ARCHÉOLOGIE (Méthodes et techniques) L'archéologie environnementale
Les premiers agriculteurs du Néolithique ont-ils choisi les meilleures terres ?
Jusqu'à une époque très récente, l'arrivée des premiers agriculteurs du Néolithique, il y a près de sept millénaires, et le développement d'une économie de production en Europe occidentale étaient associés à un épisode climatique favorable, appelé Atlantique par les palynologues. Cependant, les données récentes de la géoarchéologie et des études glacio-chimiques des carottes polaires remettent en cause cette remarquable concordance. Si la température moyenne était plus élevée que l'actuelle au début de la période atlantique (il y a 8 000 ans), l'irrégularité du climat et les changements de température apparaissent importants. Les écarts de température montrent une amplitude de 3 0C. Ainsi, les températures estimées à partir de la teneur en 18O mesurée dans les échantillons prélevés dans les carottes de glace du Groenland indiquent une variation minimale de — 1 0C entre 5500 et 5200 avant J.-C. et une variation maximale de + 2 0C en moyenne par rapport à l'actuel entre 5700 et 4900 avant J.-C.
Il s'avère qu'à plusieurs reprises le bassin du Rhône a été affecté par des épisodes de crues liés à une détérioration climatique humide sensible depuis l'Europe du nord-ouest et l'Europe continentale jusqu'au nord du bassin Méditerranéen. Ces détériorations atteignent la vallée du Rhône plusieurs fois au cours du Néolithique (vers 5400, 4700, 4200, 3400 et 2300 av. J.-C.).

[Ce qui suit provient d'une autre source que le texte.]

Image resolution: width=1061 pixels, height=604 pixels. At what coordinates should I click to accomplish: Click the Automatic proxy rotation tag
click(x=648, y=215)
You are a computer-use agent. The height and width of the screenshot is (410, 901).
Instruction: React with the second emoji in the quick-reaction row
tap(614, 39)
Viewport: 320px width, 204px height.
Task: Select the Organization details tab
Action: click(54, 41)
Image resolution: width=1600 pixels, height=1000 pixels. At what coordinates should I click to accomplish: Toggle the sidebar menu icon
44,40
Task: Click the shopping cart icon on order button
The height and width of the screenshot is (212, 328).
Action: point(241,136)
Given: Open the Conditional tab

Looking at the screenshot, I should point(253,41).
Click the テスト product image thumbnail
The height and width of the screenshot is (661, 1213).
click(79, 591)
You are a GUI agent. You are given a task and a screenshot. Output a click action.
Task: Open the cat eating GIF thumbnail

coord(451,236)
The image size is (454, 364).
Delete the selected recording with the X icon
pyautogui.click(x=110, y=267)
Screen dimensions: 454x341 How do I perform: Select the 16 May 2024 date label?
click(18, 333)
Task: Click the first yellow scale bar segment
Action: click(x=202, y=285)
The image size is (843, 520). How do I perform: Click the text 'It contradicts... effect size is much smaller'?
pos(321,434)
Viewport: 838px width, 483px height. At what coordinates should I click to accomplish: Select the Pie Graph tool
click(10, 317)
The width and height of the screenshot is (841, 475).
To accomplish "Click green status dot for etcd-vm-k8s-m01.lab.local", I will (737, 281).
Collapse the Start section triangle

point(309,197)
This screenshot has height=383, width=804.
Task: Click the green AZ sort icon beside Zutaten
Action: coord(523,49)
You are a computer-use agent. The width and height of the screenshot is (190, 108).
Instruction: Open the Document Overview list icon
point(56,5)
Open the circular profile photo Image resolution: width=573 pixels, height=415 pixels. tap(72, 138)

Elles attestent d'une augmentation de la pluviosité sur toute l'année et d'un rafraîchissement climatique, enregistrés également par les lacs jurassiens et alpins, les glaciers des Alpes suisses, autrichiennes et scandinaves, et par la fluctuation de la limite supérieure ou septentrionale de la forêt. L'origine de ces épisodes torrentiels suscite de nombreuses questions, car ils impliquent de fortes précipitations et un paysage ouvert, peu boisé, favorable aux phénomènes de ruissellements. Ainsi, au début du Néolithique, les sols de la vallée du Rhône, parce qu'ils ont été abondamment lessivés, ne sont pas favorables à l'agriculture. À partir de 5200-5100 avant J.-C., lorsque des conditions de calme hydrologique s'installent, les sols sont bonifiés naturellement. Cette évolution peut expliquer la seconde expansion agraire à la fin du Néolithique ancien, entre 5200 et 4900 avant J.-C.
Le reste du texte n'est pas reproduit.